** Required task A **
Please rewrite the lines of the listing starting with the line that contains "648x295 pixels." and going on through the end of the listing, increasing every coordinate in the answers by 20. Keep every other line as it is, and return only these lines.
====== Excerpt to read
It was her sixth trip into her stuffy shops since the pier closed, and slowly she was making some progress. Many of the faded pictures of the pier and the beach and the local baseball teams she had sponsored were gone. The leased color television and video game tables had been returned. She took home her jukebox for fear it would be stolen.

But moving everything seemed to be too final for her. The phone and electricity are still on, the refrigerators are still brimming with food and beverages. The 17 red vinyl-topped chairs that were made from pieces of old light poles remain, as do the wood countertops that were once hatch covers before Christensen and her husband, Carl, got them from the Long Beach Naval Shipyard.

She smiled wistfully as she squirted more bug spray on the counters of Neptune’s.

In 1951, she and Carl moved to Huntington Beach from their Akron, Colo., farm because doctors had told him that the farm work would eventually kill him. The couple opened the Tackle Box that year near the pier’s end. About 17 years later, they had opened the sandwich counter and the pub. Carl died soon after that, Christensen said, pointing him out in a picture.

“There was no other man like him,” she said softly.
============
** Required task B **
Answer these questions from the excerpt about the pier shops, marking each answer with the same numeral:
(i) In what year did she and Carl move to Huntington Beach?
(ii) How many red vinyl-topped chairs remain?
(iii) Where did the couple get the wood countertops?
====== Data extract
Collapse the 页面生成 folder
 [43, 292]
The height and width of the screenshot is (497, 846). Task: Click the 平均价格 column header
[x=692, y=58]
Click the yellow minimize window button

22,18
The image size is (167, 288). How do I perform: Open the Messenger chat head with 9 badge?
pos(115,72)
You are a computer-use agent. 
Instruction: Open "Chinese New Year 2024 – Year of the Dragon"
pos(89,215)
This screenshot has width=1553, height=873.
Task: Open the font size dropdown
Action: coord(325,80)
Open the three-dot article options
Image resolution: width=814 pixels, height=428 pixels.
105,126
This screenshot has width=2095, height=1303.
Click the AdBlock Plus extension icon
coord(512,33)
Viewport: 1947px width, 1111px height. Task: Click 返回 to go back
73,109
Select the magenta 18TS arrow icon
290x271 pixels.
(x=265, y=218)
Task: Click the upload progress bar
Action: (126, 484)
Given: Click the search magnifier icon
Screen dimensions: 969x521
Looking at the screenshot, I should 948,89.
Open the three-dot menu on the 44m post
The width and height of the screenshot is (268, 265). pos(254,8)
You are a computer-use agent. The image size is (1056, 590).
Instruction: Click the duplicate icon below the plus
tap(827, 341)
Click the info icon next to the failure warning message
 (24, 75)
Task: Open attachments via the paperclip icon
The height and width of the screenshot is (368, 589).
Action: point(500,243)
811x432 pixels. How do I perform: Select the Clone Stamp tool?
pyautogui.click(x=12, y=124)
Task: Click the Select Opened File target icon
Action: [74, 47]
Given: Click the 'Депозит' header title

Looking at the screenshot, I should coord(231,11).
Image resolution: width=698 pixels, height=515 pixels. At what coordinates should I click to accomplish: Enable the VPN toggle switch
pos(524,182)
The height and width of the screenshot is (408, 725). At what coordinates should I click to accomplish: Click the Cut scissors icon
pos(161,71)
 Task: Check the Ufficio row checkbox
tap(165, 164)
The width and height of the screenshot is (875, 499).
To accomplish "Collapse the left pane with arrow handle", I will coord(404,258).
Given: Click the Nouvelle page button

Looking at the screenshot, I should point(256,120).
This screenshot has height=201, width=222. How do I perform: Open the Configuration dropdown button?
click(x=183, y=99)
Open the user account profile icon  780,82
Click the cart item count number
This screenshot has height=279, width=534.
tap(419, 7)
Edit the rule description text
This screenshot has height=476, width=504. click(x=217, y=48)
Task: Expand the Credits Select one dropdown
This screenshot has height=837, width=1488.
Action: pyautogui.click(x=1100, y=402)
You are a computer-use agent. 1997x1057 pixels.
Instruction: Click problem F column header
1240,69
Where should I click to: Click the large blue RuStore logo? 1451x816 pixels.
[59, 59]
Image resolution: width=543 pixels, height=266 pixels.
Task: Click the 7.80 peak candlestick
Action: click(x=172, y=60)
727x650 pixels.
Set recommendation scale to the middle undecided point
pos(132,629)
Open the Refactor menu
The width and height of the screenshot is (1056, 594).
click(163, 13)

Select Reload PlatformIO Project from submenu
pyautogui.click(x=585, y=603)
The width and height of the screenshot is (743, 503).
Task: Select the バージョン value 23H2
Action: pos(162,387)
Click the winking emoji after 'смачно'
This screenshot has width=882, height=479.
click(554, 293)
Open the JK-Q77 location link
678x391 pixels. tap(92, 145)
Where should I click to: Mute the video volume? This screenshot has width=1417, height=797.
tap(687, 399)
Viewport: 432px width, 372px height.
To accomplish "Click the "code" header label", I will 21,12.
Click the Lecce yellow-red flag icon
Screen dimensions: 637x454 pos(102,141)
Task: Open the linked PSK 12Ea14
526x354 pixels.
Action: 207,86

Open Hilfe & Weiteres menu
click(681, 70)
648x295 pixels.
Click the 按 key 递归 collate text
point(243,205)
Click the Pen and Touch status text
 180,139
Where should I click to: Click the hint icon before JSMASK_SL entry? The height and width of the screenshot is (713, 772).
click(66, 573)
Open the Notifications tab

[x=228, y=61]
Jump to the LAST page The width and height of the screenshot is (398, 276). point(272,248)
============
** Problem solution A **
648x295 pixels.
Click the 按 key 递归 collate text
point(263,225)
Click the Pen and Touch status text
 200,159
Where should I click to: Click the hint icon before JSMASK_SL entry? The height and width of the screenshot is (713, 772).
click(86, 593)
Open the Notifications tab

[x=248, y=81]
Jump to the LAST page The width and height of the screenshot is (398, 276). point(292,268)

** Problem solution B **
(i) 1951
(ii) 17
(iii) From the Long Beach Naval Shipyard